REQUESTS →
1. According to the Colin Jones biography, who taught Jones at Goldsmiths' College of Art?
2. Transcribe the passage of the Colin Jones biography that opens with the words containing "English artist and sculptor (born" and closes with "at Leicester Polytechnic.".
3. List every exhibition that the Colin Jones biography names from the series Jones took part in during the 1960s and 1970s.

SOURCE TEXT →
- Born: 1934 (age 90–91)
- Education: Goldsmiths' College of Art
- Occupation(s): Artist, teacher
- Movement: Concrete, Systems

= Colin Jones (artist, born 1934) =

English artist and sculptor (born 1934)

Colin Jones (born 1934) is an English artist and sculptor whose work has been regarded as constructive and systematic. His works have been exhibited and preserved in several public collections in England, including the Arts Council and the Tate gallery.

==Biography==
Jones was educated at Rudolf Steiner School, where he was influenced by the colour theories of Goethe and Kandinsky. Later he attended Goldsmiths' College of Art, where he was taught by Kenneth Martin and Mary Martin. Upon graduation, Jones taught at Leicester Polytechnic.

Jones exhibited with the Systems Group and showed alongside fellow systems and constructivist artists in a series of important exhibitions during the 1960s and 1970s including the Arts Council Touring Exhibition, Construction England (1963); Unit Series Progression, Arts Council Gallery Cambridge (1967); Systems at the Whitechapel Gallery and tour (1972). At Systems, Jones exhibited a three-part relief: Rotation, Reflection, Progression Structure, developing a light modulating structure "including relief elements of tone, colour and reflected light." While the Tate gallery holds the White Rotation relief, Jones subsequently destroyed the other two: Reflection and Progression.

Extracted data entries →
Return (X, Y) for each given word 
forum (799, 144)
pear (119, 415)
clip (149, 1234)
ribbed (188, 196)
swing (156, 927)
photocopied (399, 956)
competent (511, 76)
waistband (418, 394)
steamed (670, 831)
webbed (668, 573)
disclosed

EXPECTED OUTPUTS →
1. Kenneth Martin and Mary Martin.

2.
English artist and sculptor (born 1934)

Colin Jones (born 1934) is an English artist and sculptor whose work has been regarded as constructive and systematic. His works have been exhibited and preserved in several public collections in England, including the Arts Council and the Tate gallery.

==Biography==
Jones was educated at Rudolf Steiner School, where he was influenced by the colour theories of Goethe and Kandinsky. Later he attended Goldsmiths' College of Art, where he was taught by Kenneth Martin and Mary Martin. Upon graduation, Jones taught at Leicester Polytechnic.

3. Construction England (1963), Unit Series Progression (1967), Systems (1972)